There are heaps of posters and presentations this year about optogenetics — the technique developed just a few years ago at Stanford by Karl Deisseroth and Ed Boyden, in which neurons can be engineered to respond to light. There’s even a section of the press book on optogenetics. If this had been a year ago, I might have rolled my eyes and thought, “optogenetics is so 2005”, but it looks like the technology is riding on its second wave: it’s out there, people trust it, and now labs are using it in quite creative ways and actually discovering new things about the brain. A few people at the conference are already murmuring about a Nobel for optogenetics.

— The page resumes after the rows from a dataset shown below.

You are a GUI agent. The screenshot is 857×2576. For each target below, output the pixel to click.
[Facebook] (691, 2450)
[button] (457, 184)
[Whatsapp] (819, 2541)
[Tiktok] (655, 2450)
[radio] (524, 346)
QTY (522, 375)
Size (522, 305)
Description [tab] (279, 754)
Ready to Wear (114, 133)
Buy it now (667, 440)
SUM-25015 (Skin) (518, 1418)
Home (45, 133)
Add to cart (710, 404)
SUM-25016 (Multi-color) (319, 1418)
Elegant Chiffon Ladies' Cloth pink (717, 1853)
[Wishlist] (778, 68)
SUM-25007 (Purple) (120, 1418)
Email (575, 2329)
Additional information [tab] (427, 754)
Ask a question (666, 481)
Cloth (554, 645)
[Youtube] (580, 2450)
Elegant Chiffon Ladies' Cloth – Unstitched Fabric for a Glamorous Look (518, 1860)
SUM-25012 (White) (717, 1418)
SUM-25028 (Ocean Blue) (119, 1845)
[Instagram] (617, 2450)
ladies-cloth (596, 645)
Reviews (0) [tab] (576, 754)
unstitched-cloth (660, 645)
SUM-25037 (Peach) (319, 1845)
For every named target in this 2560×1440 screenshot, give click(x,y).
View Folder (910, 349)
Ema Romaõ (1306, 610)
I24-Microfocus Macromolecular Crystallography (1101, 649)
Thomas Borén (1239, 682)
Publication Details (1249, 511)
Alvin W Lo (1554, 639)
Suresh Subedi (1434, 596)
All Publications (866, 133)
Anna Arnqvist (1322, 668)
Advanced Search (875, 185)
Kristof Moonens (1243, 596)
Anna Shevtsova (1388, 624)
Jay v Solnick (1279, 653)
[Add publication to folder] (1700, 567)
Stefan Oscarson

The hottest thing I saw so far was a poster by Matteo Rizzi and Kate Powell from Michael Häusser’s lab at University College London. The group put the light-sensitive protein channelrhodopsin (ChR2, the most commonly used protein for optogenetics that’s sensitive to blue light) under the control of the promoter for c-fos, a gene that is expressed by recently activated neurons. This way, they could specifically hit neurons that had been involved in a behavior or task. It’s a great new tool that they used to generate a very exciting result, which you can read about on Nature News.
Posters all over the place were using optogenetics’ fast, cell-type specific control to learn more about various circuits, and of course Boyden, now at the MIT Media Lab, and Deisseroth had many posters and gave a number of talks (I only had time for a few posters — there were more than 3,000 posters today alone). A couple of Boyden’s posters were working out how to do simultaneous optogenetic simulation and electrophysiological recordings — many people thought this couldn’t be done, as the light source would cause too much noise. Turns out all you need to do is shield the light source or shield the electrode.
Deisseroth is also doing a lot of work on other light-sensitive proteins, which would respond to a color other than ChR2’s blue. These include NpHR, which is sensitive to yellow; VChR1, which is sensitive to yellow but has the opposite effect of NpHR; OptoXR, which activates second messenger signaling; and a newcomer called GtR3, which is inhibited by blue light. Given the progress already made with ChR2, it’s very exciting to imagine the ingenious ways people will use these various proteins to further dissect neural circuits.